Fin da ragazzo rimasi colpito da Vito Acconci per l’apparente facilità con la quale trasformava le pulsioni dell’uomo, nel rapporto con se stesso e con gli altri, in codici linguistici. La prima volta che lo incontrai – finalmente di persona – fu quando lo invitai a Pescara, nell’Abruzzo del padre, a tenere una conferenza alla facoltà di architettura nell’ambito di una serie di incontri internazionali intitolati “Space, People and Place” da me curata. Mi ricordo la mattina e il primo pomeriggio trascorsi in giro per la città. Gli feci vedere la fontana di Ettore Spalletti, che chiamai al telefono. Poi gli mostrai un lavoro che avevo realizzato per Micheal Lin per Fuori Uso.
Lui sempre con la sigaretta. L’abbandonò, spegnendola sul palmo della mano e mettendosela in tasca, solo prima di iniziare la conferenza.
Un mese dopo mi chiamò per collaborare col suo studio di Brooklyn alla realizzazione del Klein-Bottle project, un playground la cui realizzazione era stata prevista per l’HangarBicocca a Milano, un progetto curato da Adelina Von Furstenberg.
Mi prodigai per il rispetto che ho sempre avuto per gli artisti e, in particolare, per la stima eccezionale nei confronti di Vito.
In seguito facemmo un dialogo pubblico a Faenza per il Festival dell’Arte Contemporanea. Mi ricordo che per me fu una sorta di incontro di boxe. Ne uscimmo entrambi sudati e soddisfatti. Alla fine del dialogo mi disse con la sua voce intensa che gli sembrava essere andato molto bene. Fu per me una gioia sofferta. Da allora abbiamo continuato a sentirci spesso via e-mail fino a quando mi invitò ad andare allo studio di Brooklyn, ma ai tempi non potevo muovermi dall’Italia.
Di Vito ricordo in particolare il fatto che fosse sempre centrato su quello che voleva fare. Lo faceva come se niente fosse più importante, più di respirare, mangiare, dormire, amare, più di sé stesso. Rifiutava negli ultimi anni di essere chiamato artista, diceva di occuparsi di architettura. Mi colpì molto quando mi disse che partendo dalla scrittura, dove aveva provato a far agire le parole nello spazio vuoto della pagina bianca, era giunto allo spazio dell’architettura avendo capito a un certo punto di volere che le persone abitassero i suoi lavori e non più che fossero solo “il pubblico”. Mi diceva che quello di cui si stava occupando non erano oggetti ma strumenti, in quanto gli strumenti si utilizzano e hanno una funzione per l’uomo. Voleva stare dentro la vita, non frontalmente. A ripensarci tutto il suo lavoro in effetti è sempre stato così, da Following Piece alla straordinaria performance Seedbed del ’72 alla galleria Sonnabend di New York, agli ultimi progetti di architettura e design.
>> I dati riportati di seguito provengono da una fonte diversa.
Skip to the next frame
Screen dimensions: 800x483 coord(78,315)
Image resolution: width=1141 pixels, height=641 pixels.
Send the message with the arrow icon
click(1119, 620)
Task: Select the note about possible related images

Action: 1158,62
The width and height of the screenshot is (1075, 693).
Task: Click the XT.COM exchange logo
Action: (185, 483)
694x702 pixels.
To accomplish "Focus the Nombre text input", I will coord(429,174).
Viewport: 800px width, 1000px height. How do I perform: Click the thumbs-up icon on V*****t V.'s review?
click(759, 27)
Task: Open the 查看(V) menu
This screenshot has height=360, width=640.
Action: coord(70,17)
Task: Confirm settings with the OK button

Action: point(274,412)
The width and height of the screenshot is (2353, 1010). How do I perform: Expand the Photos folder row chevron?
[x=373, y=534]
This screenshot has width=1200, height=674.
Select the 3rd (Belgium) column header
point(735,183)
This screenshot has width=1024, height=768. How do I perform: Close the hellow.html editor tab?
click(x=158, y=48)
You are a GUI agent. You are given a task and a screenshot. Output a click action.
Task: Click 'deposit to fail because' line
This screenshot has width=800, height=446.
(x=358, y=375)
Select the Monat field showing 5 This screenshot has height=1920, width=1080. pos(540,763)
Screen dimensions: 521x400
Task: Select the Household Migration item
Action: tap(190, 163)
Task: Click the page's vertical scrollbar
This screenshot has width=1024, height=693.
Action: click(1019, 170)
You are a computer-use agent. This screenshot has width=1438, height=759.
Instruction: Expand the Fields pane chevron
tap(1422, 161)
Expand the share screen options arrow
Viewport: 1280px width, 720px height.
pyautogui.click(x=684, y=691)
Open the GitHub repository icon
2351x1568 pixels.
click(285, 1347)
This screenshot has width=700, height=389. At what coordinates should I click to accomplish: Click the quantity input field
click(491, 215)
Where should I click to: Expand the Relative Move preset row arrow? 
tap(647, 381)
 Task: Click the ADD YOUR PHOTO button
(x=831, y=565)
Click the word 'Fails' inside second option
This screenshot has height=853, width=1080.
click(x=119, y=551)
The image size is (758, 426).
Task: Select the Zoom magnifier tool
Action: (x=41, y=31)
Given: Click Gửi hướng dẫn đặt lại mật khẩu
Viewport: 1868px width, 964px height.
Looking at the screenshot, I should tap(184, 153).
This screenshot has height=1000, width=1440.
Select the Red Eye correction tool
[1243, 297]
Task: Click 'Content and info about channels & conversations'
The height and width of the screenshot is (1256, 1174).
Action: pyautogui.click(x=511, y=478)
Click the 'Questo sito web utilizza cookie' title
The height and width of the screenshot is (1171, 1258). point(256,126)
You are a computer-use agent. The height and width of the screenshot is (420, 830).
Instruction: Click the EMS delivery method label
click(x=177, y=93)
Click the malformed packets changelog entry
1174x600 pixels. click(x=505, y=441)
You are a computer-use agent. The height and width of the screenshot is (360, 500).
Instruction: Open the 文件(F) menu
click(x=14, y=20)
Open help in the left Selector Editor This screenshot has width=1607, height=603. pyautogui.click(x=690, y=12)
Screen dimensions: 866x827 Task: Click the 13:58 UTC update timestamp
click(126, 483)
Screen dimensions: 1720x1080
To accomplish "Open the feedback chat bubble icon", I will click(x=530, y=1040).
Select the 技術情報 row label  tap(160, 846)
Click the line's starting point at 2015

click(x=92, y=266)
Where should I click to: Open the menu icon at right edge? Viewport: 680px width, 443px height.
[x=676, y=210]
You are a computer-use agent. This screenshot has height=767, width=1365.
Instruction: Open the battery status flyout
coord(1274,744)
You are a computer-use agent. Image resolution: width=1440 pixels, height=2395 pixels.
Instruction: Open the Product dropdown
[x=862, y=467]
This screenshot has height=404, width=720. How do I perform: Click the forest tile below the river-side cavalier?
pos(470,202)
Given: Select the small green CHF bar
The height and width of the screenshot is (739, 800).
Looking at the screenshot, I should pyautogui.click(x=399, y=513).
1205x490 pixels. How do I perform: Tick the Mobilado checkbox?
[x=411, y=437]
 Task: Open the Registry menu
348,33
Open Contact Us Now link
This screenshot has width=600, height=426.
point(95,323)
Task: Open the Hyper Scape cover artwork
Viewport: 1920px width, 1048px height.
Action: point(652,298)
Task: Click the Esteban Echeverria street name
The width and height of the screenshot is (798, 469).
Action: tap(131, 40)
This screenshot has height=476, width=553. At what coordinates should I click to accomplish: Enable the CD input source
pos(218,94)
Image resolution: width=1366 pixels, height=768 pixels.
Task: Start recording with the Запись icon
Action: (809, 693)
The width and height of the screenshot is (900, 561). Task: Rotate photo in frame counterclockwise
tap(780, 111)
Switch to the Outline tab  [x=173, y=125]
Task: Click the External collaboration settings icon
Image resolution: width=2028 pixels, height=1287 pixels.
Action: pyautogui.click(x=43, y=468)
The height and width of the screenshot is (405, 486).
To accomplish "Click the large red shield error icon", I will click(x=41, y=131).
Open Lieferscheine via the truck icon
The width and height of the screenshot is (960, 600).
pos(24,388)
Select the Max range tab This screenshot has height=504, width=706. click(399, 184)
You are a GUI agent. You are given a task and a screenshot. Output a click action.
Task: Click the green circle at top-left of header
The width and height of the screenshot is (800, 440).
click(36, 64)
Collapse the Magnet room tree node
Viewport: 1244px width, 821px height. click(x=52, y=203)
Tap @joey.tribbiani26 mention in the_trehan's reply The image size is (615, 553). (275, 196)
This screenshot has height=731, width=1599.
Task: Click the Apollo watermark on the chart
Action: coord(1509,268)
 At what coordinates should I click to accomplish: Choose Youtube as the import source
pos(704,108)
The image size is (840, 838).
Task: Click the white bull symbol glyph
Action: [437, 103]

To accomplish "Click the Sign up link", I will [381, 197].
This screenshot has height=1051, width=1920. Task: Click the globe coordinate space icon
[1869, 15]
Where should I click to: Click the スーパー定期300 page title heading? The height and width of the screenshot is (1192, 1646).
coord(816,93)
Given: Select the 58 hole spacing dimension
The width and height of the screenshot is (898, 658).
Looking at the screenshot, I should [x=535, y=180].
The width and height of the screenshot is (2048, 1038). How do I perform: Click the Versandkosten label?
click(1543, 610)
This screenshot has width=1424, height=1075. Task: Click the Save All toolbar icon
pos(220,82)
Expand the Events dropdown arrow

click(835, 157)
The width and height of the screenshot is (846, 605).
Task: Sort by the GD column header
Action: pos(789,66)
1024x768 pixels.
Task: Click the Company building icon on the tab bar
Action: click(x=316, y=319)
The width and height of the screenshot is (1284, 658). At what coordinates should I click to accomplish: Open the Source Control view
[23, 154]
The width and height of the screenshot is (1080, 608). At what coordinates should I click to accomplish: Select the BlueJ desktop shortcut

Ho i miei ricordi di Vito, anche di alcuni suoi amici e direi “commilitoni” come Mario Diacono. Ho avuto la fortuna di ascoltare gli aneddoti di Lea Vergine o Mimmo Jodice che mi hanno raccontato qualcosa di lui e del loro incontro estremo con lui.
Perché Vito Acconci era sempre in movimento, pronto a superare un limite appena lo riconosceva tale e a superare i suoi, il suo corpo stesso.